FensiVAT is an improvement over popular algorithms based on random sampling, such as clustering large applications (CLARA) using k-means, clustering using representatives (CURE), and clustering with improved visual assessment of tendency (clusiVAT), or using dimensionality reduction by projecting data on a lower dimension space, such as CLIQUE and PROCLUS. These approaches suffer from space and/or time complexity issues.
FensiVAT integrates techniques for random projection and the visual assessment of cluster tendency by random sampling matrices, obtained by random projection of the dataset in a lower dimension space and aggregating multiple distances using principal component analysis (PCA) and linear discriminant analysis (LDA), called maximin and random sampling (MMRS).

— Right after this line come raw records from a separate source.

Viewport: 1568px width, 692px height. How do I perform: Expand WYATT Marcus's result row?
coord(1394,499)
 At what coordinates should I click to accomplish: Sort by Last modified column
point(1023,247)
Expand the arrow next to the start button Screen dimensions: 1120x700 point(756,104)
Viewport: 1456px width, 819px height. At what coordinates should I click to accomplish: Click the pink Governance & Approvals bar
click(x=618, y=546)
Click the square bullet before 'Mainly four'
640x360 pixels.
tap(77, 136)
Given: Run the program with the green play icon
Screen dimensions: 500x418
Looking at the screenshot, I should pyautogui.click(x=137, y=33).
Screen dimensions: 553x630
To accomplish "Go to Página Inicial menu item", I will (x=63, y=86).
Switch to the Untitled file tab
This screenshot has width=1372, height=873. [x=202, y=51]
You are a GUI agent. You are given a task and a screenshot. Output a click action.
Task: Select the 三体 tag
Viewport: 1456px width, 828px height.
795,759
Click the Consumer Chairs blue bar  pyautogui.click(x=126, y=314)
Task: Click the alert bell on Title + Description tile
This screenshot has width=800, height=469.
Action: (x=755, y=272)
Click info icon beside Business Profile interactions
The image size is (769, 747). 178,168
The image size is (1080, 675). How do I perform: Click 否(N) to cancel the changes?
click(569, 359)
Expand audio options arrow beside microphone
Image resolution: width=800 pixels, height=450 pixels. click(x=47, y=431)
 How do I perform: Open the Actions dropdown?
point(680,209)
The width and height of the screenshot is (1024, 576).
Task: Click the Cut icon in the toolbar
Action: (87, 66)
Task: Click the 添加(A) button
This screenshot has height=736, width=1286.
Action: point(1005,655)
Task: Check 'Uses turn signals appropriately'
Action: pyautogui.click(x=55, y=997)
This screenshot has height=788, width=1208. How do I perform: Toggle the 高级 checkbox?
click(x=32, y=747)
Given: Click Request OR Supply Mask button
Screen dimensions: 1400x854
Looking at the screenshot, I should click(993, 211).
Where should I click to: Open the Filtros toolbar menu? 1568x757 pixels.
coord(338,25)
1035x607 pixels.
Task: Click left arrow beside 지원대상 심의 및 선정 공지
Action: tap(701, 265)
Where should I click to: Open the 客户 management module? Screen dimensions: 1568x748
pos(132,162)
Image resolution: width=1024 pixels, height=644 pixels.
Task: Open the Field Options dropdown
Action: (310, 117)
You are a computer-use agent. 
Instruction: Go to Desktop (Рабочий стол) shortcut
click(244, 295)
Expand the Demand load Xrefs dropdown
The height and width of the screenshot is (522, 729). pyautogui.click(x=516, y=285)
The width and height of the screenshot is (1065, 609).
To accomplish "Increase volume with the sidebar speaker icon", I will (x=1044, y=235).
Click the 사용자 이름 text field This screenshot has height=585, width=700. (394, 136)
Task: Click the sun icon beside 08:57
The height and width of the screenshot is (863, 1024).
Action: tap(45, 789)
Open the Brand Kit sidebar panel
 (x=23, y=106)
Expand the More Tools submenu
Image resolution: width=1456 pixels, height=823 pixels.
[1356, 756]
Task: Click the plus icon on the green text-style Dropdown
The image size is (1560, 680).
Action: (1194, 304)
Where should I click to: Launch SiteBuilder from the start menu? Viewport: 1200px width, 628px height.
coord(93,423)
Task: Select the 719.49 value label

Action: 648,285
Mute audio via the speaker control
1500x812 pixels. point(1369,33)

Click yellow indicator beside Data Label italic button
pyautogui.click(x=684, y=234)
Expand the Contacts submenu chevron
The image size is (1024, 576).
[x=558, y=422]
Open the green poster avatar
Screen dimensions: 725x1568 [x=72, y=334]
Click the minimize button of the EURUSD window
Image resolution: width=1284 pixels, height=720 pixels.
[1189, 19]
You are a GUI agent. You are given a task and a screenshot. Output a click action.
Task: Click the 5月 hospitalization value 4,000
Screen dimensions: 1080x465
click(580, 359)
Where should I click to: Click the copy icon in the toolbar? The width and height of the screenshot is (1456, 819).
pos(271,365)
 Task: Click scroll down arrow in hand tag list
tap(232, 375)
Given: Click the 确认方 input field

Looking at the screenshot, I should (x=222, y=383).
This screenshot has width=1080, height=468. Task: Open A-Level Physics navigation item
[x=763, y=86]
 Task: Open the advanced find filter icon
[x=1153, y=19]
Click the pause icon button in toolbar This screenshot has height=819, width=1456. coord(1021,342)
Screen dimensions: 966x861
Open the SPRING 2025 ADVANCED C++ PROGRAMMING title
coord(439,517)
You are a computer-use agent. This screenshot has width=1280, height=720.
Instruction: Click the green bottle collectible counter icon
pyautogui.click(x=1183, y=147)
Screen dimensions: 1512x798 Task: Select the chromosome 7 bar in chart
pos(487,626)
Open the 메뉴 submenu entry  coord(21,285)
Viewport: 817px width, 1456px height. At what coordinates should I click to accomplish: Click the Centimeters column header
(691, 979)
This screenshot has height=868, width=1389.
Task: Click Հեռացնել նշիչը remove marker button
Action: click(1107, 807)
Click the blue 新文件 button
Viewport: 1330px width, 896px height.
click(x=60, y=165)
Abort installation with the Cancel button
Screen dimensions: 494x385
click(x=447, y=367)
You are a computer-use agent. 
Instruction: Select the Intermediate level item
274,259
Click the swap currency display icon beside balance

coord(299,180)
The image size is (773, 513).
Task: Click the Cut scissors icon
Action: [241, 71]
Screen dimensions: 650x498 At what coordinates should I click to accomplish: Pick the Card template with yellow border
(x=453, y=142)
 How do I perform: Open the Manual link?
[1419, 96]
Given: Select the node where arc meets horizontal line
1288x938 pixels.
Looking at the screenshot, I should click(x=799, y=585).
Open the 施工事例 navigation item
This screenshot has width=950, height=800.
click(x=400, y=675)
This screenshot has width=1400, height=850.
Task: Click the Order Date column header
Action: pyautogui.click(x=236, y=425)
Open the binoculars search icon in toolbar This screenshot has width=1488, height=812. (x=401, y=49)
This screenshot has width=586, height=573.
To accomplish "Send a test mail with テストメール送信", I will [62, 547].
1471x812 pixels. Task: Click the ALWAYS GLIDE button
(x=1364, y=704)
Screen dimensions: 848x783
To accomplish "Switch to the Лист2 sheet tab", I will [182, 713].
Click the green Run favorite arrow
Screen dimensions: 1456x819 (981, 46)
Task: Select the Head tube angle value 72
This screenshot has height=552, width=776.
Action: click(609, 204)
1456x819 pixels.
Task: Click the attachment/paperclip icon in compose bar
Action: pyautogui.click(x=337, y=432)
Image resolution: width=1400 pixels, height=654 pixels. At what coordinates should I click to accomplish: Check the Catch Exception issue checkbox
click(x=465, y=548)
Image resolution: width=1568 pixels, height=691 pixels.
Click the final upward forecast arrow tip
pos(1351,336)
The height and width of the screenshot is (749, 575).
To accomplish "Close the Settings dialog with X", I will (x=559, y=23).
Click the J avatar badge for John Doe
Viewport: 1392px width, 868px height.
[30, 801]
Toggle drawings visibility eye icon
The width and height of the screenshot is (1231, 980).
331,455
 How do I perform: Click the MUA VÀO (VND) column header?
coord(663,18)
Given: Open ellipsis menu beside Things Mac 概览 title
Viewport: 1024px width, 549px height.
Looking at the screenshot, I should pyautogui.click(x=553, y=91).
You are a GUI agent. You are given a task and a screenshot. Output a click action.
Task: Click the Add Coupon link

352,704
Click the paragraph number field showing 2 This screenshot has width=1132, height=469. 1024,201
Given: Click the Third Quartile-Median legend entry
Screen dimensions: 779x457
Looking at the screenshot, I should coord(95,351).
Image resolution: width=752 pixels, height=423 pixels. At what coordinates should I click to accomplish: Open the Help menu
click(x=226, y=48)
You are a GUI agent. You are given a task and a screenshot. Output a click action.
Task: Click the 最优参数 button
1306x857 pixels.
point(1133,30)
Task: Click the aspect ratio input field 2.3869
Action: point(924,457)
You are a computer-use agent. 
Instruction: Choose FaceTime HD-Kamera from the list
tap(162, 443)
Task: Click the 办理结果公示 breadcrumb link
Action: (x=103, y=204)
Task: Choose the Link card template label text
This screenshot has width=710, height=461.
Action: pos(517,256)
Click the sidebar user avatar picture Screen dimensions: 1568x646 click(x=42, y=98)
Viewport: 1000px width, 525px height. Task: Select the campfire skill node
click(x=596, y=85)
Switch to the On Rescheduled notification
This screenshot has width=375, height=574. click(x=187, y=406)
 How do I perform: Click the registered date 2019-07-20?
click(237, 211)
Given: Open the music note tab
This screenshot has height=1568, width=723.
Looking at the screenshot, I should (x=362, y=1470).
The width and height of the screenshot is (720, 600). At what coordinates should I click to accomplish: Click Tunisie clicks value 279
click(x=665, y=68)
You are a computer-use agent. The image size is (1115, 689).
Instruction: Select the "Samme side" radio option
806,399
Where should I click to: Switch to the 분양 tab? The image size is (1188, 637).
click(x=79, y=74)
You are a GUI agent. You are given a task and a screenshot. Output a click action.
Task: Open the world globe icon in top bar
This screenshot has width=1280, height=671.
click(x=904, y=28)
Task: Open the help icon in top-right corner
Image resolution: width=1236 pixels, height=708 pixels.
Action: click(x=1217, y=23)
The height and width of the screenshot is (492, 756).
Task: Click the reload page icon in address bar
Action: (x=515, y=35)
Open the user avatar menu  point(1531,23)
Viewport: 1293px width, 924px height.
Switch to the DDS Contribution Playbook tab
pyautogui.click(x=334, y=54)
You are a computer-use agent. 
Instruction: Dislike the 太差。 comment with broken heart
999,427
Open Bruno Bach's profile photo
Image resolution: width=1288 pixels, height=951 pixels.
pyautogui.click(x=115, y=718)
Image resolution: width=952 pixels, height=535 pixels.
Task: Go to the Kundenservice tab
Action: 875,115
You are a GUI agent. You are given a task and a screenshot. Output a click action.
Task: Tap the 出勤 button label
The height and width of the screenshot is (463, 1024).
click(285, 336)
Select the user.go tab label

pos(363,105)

The authors’ ten-step algorithm includes input, dataset generation in downspace, near-MMRS sampling, reduced image (iVAT) generation, application of VAT/iVAT to distance matrices, clustering, and extension in down-space. They apply FensiVAT in the analysis of US Census 1990, KDD CUP, FOREST, MiniBoone, MNIST, and ACT datasets. FensiVAT is an order of magnitude faster than clusiVAT and several orders of magnitude faster than the other approaches without compromising accuracy.
This well-written paper has 55 references and will interest the big data community.